_Task statement_. Copy the data that appears below exactly. Drop the pictures.

_Data for this task_.

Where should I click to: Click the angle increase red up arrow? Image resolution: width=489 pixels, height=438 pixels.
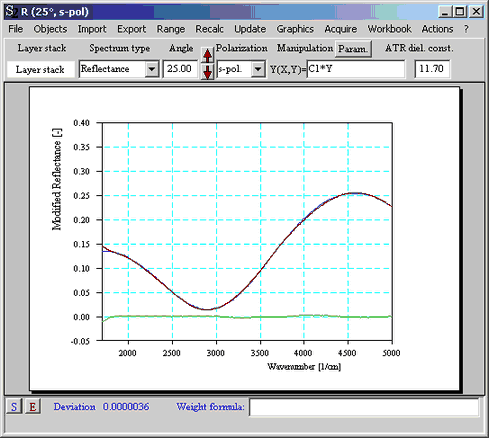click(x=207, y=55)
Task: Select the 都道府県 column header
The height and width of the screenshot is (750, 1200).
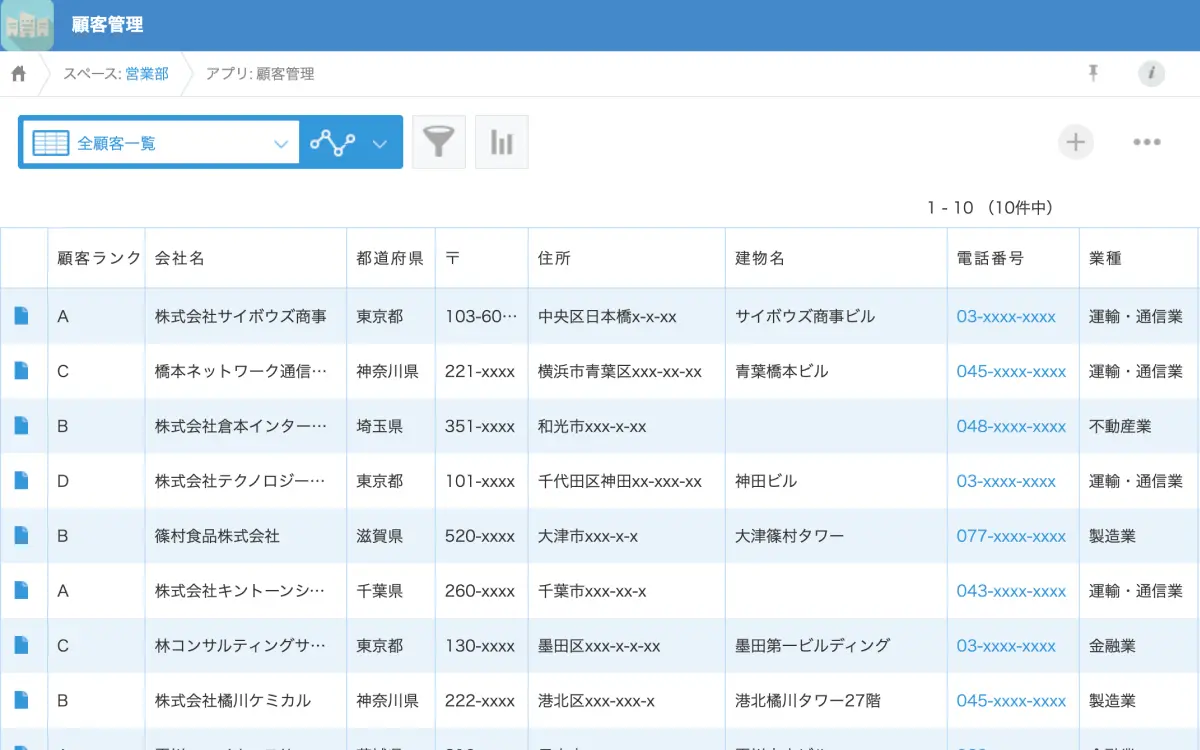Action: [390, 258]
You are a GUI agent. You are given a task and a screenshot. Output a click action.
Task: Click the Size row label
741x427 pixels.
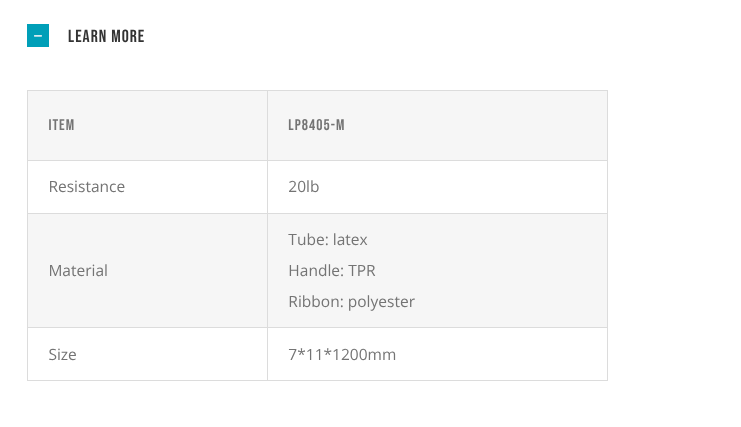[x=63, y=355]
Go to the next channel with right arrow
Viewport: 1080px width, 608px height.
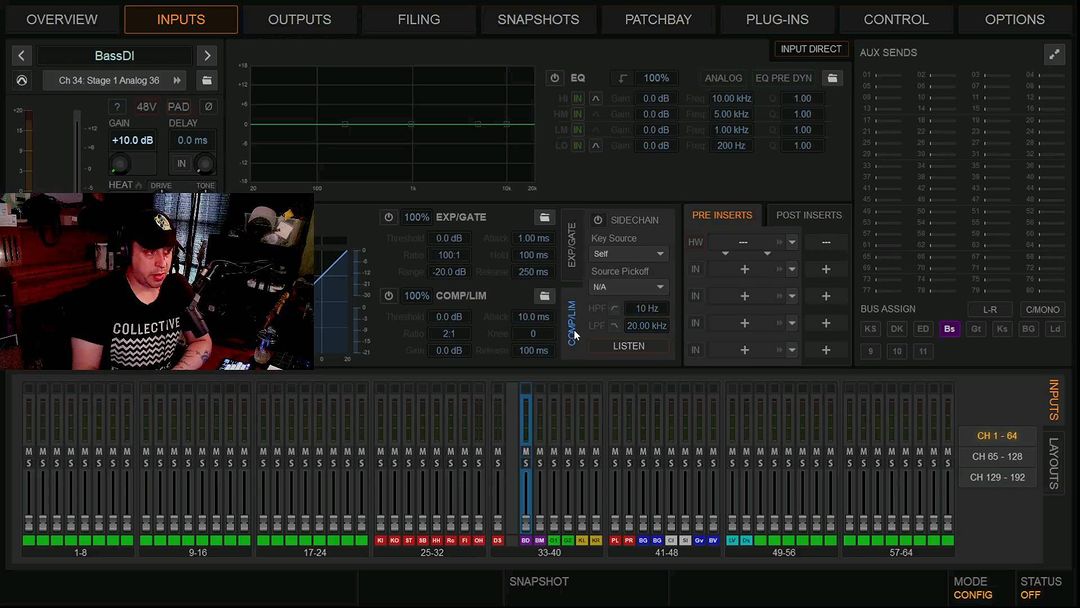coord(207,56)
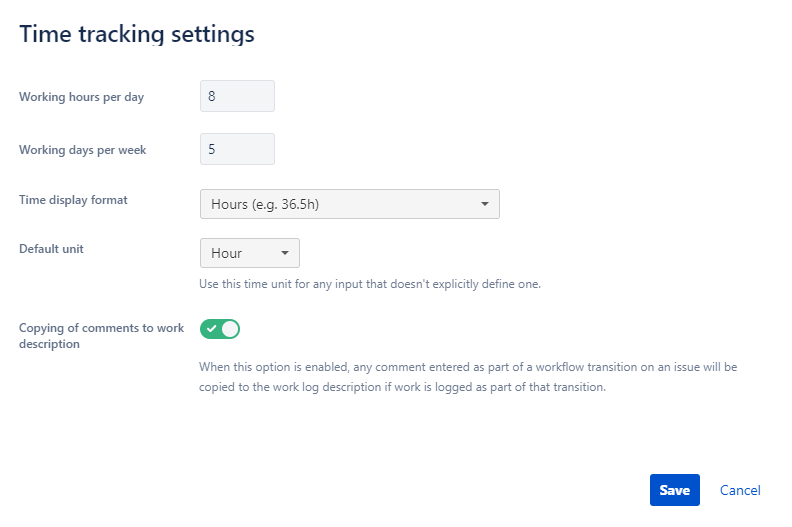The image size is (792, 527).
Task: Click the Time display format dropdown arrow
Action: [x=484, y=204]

_Solution to this problem_.
Where should I click to: Click the angle increase red up arrow? Image resolution: width=489 pixels, height=438 pixels.
click(x=207, y=55)
Task: Select the 都道府県 column header
The height and width of the screenshot is (750, 1200).
Action: [390, 258]
You are a GUI agent. You are given a task and a screenshot. Output a click action.
Task: Click the Size row label
741x427 pixels.
[x=63, y=355]
Go to the next channel with right arrow
Viewport: 1080px width, 608px height.
coord(207,56)
The image size is (792, 527).
Task: Click the Time display format dropdown arrow
Action: [x=484, y=204]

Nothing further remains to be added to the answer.